== EXERCISE DATA ==

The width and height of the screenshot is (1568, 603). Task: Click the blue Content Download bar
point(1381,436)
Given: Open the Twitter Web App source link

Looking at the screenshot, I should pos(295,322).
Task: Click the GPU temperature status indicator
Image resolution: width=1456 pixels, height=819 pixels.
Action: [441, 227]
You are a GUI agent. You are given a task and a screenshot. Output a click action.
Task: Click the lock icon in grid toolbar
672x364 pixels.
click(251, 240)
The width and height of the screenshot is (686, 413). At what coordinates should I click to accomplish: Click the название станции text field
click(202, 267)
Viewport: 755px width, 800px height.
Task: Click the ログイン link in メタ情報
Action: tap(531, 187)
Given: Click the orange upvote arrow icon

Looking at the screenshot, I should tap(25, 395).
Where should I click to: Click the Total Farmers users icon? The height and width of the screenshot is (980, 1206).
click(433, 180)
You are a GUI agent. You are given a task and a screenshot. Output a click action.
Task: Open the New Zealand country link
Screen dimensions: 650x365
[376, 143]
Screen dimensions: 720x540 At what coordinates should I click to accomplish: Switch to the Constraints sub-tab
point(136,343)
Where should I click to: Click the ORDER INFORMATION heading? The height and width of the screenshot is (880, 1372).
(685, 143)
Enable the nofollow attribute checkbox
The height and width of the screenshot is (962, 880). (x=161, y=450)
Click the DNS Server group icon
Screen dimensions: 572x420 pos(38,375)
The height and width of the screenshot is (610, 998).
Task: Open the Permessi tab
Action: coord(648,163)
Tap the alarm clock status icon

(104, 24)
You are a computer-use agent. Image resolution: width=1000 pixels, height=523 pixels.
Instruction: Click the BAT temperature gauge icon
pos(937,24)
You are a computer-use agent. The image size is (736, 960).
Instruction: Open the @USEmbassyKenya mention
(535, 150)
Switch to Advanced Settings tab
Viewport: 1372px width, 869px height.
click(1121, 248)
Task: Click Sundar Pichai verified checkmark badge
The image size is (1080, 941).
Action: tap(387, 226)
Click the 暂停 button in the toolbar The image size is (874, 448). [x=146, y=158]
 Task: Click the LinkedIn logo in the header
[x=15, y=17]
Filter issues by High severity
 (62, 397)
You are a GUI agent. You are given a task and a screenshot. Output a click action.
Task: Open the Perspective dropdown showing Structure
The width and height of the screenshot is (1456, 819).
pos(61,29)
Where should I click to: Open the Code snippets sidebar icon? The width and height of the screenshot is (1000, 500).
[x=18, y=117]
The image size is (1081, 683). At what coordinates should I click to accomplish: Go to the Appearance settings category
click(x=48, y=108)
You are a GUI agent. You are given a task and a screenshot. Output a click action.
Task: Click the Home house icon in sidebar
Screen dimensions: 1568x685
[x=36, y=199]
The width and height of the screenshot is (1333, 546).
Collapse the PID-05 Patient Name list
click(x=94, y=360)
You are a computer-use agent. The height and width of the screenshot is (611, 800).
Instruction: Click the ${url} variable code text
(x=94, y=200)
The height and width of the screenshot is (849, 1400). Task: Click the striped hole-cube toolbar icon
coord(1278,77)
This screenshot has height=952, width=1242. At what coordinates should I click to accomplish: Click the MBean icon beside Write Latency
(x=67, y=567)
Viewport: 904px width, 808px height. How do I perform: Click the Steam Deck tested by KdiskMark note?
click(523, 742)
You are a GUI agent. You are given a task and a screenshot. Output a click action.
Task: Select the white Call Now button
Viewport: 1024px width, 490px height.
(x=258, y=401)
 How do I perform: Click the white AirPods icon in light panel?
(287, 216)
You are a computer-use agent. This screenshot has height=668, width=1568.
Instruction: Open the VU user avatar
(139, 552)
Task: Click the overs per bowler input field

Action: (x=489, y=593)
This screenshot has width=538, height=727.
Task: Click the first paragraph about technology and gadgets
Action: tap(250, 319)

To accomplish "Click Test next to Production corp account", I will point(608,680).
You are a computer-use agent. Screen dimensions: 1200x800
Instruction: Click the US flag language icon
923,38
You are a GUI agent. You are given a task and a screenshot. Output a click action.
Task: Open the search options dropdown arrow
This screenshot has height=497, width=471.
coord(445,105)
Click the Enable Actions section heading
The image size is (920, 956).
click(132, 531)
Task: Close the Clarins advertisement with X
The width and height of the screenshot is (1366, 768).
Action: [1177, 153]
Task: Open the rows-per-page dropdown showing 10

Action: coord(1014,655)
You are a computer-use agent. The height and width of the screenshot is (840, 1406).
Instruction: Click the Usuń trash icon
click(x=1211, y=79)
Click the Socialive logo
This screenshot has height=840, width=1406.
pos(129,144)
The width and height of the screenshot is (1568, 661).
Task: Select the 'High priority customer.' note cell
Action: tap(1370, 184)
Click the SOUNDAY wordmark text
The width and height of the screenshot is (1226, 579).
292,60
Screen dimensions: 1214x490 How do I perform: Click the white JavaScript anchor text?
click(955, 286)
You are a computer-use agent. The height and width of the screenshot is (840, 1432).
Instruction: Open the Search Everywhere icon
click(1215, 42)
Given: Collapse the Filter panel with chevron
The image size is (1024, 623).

===

■ **PROBLEM STATEMENT**: Rewrite the records as a numbered list, from the line with "Task: Click the overs per bowler input field" up to and including the line with "I will point(608,680).", leaving out blank lines.

■ **EXERCISE OUTPUT**:
1. Task: Click the overs per bowler input field
2. Action: (x=489, y=593)
3. This screenshot has width=538, height=727.
4. Task: Click the first paragraph about technology and gadgets
5. Action: tap(250, 319)
6. To accomplish "Click Test next to Production corp account", I will point(608,680).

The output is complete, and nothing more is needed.